As a new mom you might feel as if more yawns come out of your mouth than actual words, and we’re here to tell you, it’s completely normal. The fate of fatigue is common for mothers after giving birth and while you wish that energy you once had would magically come back, it will gradually over time. Afterall, your body’s just been through the incredibly physical challenge of childbirth. How tired a new mom feels also depends upon external factors too, for example, the amount of support you have at home, or a job. Go easy on yourself, take the time to recover and read some of our helpful tips to perk up those droopy eyelids.
Get Enough Rest and the Clever Ways to Get More
For new mothers, rest is a four letter word that sounds like a m-y-t-h. While going to bed and getting a full eight hours of sleep at once is going to be unrealistic with a newborn, you can plan strategies to still get rest to make up for the lack of sleep you experience at night.
- Go lie down in bed as soon as you have baby settled for the night
- If possible, have your spouse or partner take him for the evening shift as you get some sleep earlier
- Sleep when he does, meaning when he goes down for his afternoon nap after feed, so do you
- Relax while breastfeeding. This means completely shutting your brain off to focus on getting rest. However, do make sure that he remains in a safe and secure position just in case you doze off.
- We wouldn’t blame you if you fell asleep in the shower, but taking one has helped other mothers to feel well rested, especially after a rough night of no sleep with baby.
Get Support and Accept Help From Others
Before giving birth, you might have been a busybody with the need to take everything on yourself. To cope with the fatigue, taking a break from this mentality is smart. Have a family member or friend watch the baby while you nap or take that much needed shower. Don’t feel guilty enlisting their help with household chores or accepting their offer to bring you over a hot meal either.
Keep in mind, it’s important to differentiate a few dedicated helpers from entertaining visitor after visitor who wants to see the baby. You are the one who needs the assistance, it shouldn’t be your job to wait on them. If multiple people stopping by during the week is adding to your stress, then limit the visitors. On the same note, clear your calendar of all unimportant events and activities.
No Clean Dishes or Clean Laundry? No Problem
Simply put, let the chores go. Your health and sanity are worth far more than a clean sock or folded towels. While those dirty dishes won’t clean themselves, they’re not going anywhere. Household chores can be done when you’re ready for them, or when you can find the help to get them done. If you have the finances available, consider hiring a professional to help you tidy up and provide a deeper clean of your home. Notify them ahead of time that you have a newborn and you’ll need help with both of these types of services. This way, you don’t have to pick up or do light cleaning beforehand.

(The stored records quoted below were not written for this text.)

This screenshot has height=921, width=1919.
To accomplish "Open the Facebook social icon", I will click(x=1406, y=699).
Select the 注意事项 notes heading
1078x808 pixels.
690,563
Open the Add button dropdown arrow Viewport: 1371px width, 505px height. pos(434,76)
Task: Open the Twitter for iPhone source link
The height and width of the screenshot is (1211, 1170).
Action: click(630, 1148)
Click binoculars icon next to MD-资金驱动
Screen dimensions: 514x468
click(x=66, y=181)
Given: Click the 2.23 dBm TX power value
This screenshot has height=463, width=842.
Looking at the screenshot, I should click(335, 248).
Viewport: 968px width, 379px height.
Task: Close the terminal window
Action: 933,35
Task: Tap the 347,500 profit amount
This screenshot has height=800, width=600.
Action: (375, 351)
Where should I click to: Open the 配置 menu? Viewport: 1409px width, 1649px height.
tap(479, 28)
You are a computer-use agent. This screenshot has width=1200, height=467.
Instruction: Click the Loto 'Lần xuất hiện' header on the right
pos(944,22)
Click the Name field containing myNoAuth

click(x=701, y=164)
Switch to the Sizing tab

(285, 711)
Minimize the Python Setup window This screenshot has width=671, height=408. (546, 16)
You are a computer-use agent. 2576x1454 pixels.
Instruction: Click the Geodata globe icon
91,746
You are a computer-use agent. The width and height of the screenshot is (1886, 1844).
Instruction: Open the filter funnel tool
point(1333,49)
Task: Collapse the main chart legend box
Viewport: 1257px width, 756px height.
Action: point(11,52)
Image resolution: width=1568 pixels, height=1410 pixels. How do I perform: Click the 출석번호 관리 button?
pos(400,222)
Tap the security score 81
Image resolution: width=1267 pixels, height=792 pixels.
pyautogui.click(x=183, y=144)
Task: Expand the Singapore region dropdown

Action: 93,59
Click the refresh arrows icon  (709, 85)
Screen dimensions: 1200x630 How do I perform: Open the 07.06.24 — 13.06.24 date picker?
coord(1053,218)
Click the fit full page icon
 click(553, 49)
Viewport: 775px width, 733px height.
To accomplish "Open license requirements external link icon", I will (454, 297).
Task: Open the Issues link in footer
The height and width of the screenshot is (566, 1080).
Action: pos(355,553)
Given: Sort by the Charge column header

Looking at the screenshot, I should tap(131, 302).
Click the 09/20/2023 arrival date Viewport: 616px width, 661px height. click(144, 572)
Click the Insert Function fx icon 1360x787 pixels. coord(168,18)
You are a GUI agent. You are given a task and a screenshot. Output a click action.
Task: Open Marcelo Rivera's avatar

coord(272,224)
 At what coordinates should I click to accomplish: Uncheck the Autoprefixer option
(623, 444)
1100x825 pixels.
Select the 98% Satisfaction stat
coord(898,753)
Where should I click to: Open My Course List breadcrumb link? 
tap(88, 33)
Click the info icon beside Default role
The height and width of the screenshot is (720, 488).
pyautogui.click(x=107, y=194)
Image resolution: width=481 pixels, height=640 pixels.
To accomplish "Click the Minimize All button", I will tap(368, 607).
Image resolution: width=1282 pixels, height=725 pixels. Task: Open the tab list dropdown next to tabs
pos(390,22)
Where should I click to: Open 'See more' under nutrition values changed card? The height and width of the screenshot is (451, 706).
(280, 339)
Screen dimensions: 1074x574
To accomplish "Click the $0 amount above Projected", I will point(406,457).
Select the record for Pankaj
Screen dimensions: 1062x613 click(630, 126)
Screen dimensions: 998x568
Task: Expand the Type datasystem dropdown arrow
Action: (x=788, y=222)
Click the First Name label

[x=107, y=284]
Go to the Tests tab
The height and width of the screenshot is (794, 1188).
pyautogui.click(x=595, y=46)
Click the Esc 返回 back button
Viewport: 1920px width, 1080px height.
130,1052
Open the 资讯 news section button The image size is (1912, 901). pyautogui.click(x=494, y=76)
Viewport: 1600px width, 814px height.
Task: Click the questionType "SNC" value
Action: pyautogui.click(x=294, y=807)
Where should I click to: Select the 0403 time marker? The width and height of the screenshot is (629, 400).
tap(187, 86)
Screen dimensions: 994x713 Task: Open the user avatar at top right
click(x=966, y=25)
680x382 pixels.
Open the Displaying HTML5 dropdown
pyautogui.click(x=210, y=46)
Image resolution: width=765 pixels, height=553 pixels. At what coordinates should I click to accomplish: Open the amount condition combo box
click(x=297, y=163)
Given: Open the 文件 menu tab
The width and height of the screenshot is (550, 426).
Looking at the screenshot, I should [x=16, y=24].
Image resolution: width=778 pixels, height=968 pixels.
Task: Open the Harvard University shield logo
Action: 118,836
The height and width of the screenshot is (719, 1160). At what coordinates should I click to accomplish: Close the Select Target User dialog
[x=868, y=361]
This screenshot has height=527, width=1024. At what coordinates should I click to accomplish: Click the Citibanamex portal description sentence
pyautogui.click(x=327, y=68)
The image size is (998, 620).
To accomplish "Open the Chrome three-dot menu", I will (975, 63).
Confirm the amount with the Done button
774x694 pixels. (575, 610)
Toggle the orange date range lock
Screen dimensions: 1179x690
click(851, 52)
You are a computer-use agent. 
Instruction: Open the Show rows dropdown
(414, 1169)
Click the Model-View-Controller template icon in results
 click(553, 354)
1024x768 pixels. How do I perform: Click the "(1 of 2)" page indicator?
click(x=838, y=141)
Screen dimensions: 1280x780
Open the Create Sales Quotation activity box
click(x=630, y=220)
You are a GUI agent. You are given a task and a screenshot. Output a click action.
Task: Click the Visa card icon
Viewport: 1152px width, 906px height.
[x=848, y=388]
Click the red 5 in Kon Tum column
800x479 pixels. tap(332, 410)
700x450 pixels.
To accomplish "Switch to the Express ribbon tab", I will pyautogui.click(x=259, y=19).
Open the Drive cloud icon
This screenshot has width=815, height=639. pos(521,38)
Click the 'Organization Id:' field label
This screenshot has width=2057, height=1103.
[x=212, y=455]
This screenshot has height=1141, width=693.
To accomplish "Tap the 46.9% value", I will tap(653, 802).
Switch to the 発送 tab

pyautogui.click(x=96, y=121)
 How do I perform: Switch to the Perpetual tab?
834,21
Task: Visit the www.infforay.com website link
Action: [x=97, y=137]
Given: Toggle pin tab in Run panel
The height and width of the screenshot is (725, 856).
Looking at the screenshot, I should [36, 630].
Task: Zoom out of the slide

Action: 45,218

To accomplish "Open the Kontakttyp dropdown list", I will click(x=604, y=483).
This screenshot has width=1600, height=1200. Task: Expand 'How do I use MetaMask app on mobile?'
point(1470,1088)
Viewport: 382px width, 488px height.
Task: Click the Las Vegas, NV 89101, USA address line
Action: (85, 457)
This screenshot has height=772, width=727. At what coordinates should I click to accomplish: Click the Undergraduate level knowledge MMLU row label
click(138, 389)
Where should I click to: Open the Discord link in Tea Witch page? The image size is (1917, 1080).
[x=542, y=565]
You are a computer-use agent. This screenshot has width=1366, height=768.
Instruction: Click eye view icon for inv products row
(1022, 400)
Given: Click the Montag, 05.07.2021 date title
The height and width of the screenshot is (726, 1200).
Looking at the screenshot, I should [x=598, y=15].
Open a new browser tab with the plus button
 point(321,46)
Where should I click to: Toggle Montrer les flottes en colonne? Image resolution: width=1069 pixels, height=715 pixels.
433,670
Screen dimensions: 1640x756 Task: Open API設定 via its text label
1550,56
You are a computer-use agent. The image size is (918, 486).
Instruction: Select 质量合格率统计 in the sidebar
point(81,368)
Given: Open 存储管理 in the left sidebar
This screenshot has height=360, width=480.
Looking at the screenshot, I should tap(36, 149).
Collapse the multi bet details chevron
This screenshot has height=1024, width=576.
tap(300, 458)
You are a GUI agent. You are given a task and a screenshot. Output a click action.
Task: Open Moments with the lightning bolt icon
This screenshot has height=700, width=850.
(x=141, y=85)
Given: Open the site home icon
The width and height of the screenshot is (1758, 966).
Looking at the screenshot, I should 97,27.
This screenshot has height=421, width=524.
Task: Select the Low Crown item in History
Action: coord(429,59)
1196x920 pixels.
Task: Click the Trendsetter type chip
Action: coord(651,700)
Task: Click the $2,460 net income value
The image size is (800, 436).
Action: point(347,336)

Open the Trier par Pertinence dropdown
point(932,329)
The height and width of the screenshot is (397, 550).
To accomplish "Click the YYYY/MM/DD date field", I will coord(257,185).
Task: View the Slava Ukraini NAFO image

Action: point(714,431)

Eat Right, Stay Dehydrated and Exercise
Maintaining a healthy lifestyle after childbirth has a big impact on your level of fatigue. Post-pregnancy isn’t the time to worry about losing weight or starting a fad diet. You will actually want to consume more calories due to breastfeeding. It takes more energy to feed him that you might realize. Breastfeeding requires an estimated 500 calories a day. Here are some things to consider to follow a healthy diet post-birth.
- Eat a variety of foods rich in vitamins, minerals, protein, dairy, whole grains, and healthy fats.
- Drink six to eight glasses of water a day and pay attention to your thirst. A thirsty mom needs more water to produce breast milk. Think of it as your body sending you a message that’s your not getting enough liquids.
- As tempting as it is to consume caffeine, it should be limited while breastfeeding to no more than two cups of coffee or two caffeinated sugary drinks a day. Especially coping with postpartum exhaustion, beware of that caffeine crash later on.